Guidance for when to capitalize and lowercase certain terms:

  • Academic terms: Lowercase names of subjects and majors. She has a degree in political science.
  • Department names: Capitalize full, official names of departments and offices; lowercase other uses. Office of Public Affairs; public affairs office; public affairs. Department of Evangelism; evangelism office; evangelism department staff.
  • Headlines: Capitalization is not required in a headline except for the first word, proper nouns, and the first word after a colon. See also headlines
  • Organizational terms: Lowercase widely used generic organizational terms, such as board of directors, church, committee, staff, task force, unless part of a formal name. See also boardchurchcommitteestanding committee. Capitalize internal organizational terms when they have names that are not widely used: the House of Bishops, the House of Deputies, the General Assembly of the World Council of Churches, Mission Beyond The Episcopal Church, Mission Within The Episcopal Church.
  • Titles: Capitalize formal titles when used immediately before a name. Lowercase titles when they are not used with a name and in constructions that set them apart from a name with commas. The presiding bishop gave a blessing. Jane Doe, the canon to the ordinary, signed the letter. The interview with Bishop Jane Doe will air on TV tonight. The presiding bishop, Michael Curry, will speak today. Lowercase titles that are primarily occupational descriptions, even directly before a name: astronaut Sally Ride, poet Maya Angelou. Worship will be led by singer Jane Doe.

Guidance for religious references:

  • Capitalize God, Allah, the Father, the Son, Jesus Christ, the Son of God, the Redeemer, the Holy Spirit.

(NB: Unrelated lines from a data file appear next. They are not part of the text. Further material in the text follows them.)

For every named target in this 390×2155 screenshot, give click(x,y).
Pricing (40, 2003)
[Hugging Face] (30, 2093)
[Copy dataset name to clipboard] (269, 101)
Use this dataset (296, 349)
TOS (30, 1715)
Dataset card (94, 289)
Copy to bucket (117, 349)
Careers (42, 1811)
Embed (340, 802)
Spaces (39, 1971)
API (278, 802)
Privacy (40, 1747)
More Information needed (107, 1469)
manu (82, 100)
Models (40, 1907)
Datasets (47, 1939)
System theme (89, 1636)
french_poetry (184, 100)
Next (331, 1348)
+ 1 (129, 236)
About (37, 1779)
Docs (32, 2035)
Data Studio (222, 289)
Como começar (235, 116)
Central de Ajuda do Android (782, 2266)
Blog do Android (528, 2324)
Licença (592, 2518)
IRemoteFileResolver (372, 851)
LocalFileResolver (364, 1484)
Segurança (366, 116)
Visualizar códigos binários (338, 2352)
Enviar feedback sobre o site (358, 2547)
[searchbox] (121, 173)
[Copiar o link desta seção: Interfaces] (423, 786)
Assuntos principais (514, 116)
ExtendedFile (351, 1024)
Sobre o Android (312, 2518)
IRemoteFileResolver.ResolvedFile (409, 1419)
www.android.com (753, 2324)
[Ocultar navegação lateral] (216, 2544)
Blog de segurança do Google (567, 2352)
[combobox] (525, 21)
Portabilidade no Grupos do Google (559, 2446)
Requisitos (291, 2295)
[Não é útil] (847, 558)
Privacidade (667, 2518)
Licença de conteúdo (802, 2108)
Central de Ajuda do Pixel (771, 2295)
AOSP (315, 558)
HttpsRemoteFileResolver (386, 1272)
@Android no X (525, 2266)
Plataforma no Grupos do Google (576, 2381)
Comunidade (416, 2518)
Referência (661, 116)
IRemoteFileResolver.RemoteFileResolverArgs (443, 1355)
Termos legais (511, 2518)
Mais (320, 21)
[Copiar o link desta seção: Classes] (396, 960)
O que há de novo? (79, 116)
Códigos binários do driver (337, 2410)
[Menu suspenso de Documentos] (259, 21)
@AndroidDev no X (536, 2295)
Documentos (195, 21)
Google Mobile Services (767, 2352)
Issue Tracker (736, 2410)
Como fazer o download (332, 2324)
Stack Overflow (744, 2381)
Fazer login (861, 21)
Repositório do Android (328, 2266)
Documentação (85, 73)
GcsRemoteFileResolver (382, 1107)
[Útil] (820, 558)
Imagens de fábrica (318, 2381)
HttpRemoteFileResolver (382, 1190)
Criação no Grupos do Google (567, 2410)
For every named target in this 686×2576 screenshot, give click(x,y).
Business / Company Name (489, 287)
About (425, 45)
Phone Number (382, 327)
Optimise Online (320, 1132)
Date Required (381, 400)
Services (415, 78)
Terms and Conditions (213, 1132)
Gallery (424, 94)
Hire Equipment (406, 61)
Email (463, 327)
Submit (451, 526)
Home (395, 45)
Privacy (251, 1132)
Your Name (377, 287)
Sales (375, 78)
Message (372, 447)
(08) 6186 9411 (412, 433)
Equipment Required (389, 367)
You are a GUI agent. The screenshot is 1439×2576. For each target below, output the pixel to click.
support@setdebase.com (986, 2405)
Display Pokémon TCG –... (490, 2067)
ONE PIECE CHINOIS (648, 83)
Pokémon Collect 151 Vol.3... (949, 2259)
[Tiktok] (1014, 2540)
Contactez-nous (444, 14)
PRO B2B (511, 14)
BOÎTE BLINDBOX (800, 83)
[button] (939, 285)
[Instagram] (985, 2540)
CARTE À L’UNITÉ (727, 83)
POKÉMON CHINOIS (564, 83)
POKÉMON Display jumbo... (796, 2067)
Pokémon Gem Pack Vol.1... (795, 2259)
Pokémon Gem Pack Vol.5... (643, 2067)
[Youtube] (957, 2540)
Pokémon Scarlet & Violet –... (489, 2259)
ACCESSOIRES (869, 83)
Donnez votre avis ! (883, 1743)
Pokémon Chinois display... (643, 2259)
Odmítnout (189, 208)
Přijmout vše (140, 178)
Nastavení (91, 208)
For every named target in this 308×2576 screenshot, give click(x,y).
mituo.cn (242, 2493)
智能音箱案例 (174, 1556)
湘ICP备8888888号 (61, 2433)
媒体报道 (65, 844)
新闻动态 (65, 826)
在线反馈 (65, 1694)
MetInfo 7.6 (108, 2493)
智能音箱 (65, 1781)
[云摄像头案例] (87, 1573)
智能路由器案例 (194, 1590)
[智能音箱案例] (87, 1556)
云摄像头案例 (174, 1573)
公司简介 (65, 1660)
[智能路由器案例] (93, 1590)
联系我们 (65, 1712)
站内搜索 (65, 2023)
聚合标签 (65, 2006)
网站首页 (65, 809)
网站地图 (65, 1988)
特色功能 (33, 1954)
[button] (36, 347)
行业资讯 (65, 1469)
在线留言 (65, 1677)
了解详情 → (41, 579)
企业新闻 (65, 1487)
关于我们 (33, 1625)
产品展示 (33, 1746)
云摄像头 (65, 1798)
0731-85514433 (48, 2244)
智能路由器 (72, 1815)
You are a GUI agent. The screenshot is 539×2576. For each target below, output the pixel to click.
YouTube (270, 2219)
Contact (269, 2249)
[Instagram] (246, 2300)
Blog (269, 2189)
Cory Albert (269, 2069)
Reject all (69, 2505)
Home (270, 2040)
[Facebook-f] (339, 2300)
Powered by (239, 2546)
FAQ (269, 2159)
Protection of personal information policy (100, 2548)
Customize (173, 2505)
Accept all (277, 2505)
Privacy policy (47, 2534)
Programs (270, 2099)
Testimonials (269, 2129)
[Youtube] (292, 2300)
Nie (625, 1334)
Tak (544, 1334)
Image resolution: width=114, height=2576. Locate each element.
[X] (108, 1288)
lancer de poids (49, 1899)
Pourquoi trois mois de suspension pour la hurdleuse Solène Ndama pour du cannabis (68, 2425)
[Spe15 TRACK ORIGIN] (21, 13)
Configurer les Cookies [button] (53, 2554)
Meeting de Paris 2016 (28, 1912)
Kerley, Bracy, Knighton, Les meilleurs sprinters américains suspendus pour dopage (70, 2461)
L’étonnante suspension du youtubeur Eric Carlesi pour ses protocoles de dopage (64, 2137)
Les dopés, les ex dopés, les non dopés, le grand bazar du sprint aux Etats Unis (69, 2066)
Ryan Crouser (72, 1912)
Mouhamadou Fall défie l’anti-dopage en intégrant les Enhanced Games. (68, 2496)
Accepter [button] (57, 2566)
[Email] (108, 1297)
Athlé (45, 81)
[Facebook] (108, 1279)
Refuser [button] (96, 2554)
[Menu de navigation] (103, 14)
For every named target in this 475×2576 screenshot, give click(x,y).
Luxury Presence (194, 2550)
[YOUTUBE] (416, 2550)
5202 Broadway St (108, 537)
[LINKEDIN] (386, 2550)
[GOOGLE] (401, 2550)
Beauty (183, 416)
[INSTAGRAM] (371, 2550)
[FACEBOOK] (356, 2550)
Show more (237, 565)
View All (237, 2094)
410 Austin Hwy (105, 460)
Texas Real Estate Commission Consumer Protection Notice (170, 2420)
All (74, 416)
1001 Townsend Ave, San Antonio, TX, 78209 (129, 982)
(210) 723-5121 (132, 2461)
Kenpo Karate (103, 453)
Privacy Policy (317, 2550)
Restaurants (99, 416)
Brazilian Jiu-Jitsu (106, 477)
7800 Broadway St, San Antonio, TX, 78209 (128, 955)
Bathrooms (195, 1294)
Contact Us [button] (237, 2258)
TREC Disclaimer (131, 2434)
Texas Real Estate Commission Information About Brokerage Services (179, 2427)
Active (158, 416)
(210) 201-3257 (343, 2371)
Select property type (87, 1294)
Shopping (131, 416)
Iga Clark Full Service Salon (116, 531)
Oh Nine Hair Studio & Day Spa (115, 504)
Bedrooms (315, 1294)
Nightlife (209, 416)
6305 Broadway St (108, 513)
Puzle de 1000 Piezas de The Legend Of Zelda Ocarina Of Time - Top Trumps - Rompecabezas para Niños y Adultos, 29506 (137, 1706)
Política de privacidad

Use lowercase pronouns when referring to the deity.
  • Capitalize Scripture(s) in reference to writings in the Bible. See also BibleGospelsScripture(s)
  • Capitalize major events in the life of Jesus Christ: the Last Supper, the Crucifixion, the Resurrection, and the Ascension. But use lowercase when the words are used with his name: The ascension of Jesus into heaven took place 40 days after his resurrection from the dead.
  • Capitalize proper names for rites that commemorate the Last Supper or signify a belief in Christ’s presence: the Lord’s Supper, Holy Communion, Holy Eucharist. Use lowercase for the names of other sacraments. See also sacraments 
  • Capitalize the names of holy days and feast days. Ash Wednesday, All Feasts of Apostles.
  • Capitalize Advent, Christmas, Epiphany, Lent, Easter, Eastertide, and Pentecost. Note lowercase in Epiphany season, season after Pentecost, ordinary time
  • Capitalize Apostles’ Creed. Lowercase “the creed” in short form on subsequent reference.
  • Capitalize “Apostle” when used before a name (Apostle Paul) or in the term “the Twelve Apostles.” Lowercase in other references: Peter was an apostle of Jesus. 
  • Lowercase heaven, hell, devil, angel, cherub, a priest.  
  • Some flexibility in capitalization is given in religious writing when talking about concepts such as Beloved CommunityKingdom of God, and Jesus being “the Way, the Truth, and the Life.” Please do not go overboard with this; this editorial license should be used with great moderation and restraint.